### Task details
Copy the data exactly. No line may be skipped.

### Records for the exercise
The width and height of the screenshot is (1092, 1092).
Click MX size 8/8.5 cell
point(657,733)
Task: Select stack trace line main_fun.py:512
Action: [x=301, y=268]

### Output of the task
The width and height of the screenshot is (1092, 1092).
Click MX size 8/8.5 cell
point(657,733)
Task: Select stack trace line main_fun.py:512
Action: [x=301, y=268]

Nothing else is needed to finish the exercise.